The Beachcombers: Geoffrey Farmer, Brian Junger, Myfanwy Macleod

The Beachcombers Exhibition

Toured by The Drawing Room
Sat 15 Feb – Fri 14 Mar 2003

Organised by The Drawing Room in London, this touring exhibition brings the work of three Canadian artists to the UK.

The title of the exhibition refers to the most widely exported television series made in Canada. Shot in British Columbia during the 1970s and 80s, the sitcom followed the life stories of a multicultural cast of characters who made their living salvaging runaway logs along the BC coastline.

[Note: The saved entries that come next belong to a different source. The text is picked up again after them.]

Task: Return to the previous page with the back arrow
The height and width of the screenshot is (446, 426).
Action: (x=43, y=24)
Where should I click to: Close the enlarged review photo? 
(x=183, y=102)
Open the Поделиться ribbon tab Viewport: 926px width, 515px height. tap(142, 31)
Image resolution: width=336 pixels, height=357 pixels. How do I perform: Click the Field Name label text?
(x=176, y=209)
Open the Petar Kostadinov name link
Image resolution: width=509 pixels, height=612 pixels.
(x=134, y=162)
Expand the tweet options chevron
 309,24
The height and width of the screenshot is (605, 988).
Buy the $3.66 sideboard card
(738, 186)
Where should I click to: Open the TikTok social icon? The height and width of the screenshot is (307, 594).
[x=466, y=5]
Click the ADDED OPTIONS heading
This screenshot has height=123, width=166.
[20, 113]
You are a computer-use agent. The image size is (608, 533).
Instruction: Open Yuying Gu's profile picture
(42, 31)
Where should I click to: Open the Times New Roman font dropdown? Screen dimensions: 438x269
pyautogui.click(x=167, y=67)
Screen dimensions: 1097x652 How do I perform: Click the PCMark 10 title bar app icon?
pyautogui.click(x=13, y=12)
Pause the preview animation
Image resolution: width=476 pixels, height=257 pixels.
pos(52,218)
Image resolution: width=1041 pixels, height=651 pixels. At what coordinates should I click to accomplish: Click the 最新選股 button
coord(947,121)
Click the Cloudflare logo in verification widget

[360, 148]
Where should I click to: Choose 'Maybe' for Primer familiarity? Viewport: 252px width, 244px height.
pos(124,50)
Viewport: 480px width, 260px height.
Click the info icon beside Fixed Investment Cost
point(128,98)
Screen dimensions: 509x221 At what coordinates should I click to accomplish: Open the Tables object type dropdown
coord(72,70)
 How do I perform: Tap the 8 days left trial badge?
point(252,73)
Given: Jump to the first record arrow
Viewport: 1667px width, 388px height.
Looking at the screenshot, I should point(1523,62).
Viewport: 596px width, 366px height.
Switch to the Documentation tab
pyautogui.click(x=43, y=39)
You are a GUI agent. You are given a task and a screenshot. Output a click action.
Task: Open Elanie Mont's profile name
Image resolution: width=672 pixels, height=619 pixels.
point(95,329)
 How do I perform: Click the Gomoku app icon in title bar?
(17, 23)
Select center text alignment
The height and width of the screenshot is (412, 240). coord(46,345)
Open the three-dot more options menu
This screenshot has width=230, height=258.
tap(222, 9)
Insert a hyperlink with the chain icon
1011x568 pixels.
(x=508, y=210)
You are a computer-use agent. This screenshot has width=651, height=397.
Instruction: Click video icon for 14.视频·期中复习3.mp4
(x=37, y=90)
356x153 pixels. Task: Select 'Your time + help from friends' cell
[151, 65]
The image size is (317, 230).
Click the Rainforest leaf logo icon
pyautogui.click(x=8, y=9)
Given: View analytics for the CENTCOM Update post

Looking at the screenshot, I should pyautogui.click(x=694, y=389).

This group of artists are beachcombers of popular culture, taking inspiration both in subject matter and form from the regional and global culture that surrounds them. The work is hybrid – they share a humorous attitude and a lightness of touch that distinguishes them from an older generation of Vancouver artists.

Sian Bowen: Ream

Sian Bowen Exhibition

An Angel Row Gallery/Aspex Gallery/Mead Gallery Exhibition
Sat 11 Jan – Sat 8 Feb 2003

Bowen’s works look like paintings but are in fact drawings on paper. The paper has been heavily worked and is richly layered, stained and marked as if with age; in several cases we see it is wallpaper, plain, or with faded flowers. There is something of Rachel Whiteread here and the tradition of Tapies – the wall as a visual poem; a palimpsest or accrued text of time’s passing.

The exhibition is a collaboration between Mead Gallery, Aspex Gallery in Portsmouth and Angel Row Gallery in Nottingham. It is accompanied by an illustrated catalogue with texts by Sacha Craddock and Francis McKee.

Susanna Heron: Elements

Susanna Heron Exhibition

Sat 11 Jan – Fri 14 Mar 2003

Susanna Heron undertakes a singular, awkward exploration of the constitution of works of art and the distinctions between art, craft, architecture and design. Programmed to connect with a new commission for Coventry city centre, these wall drawings aim to distort readings of the Mead’s architecture.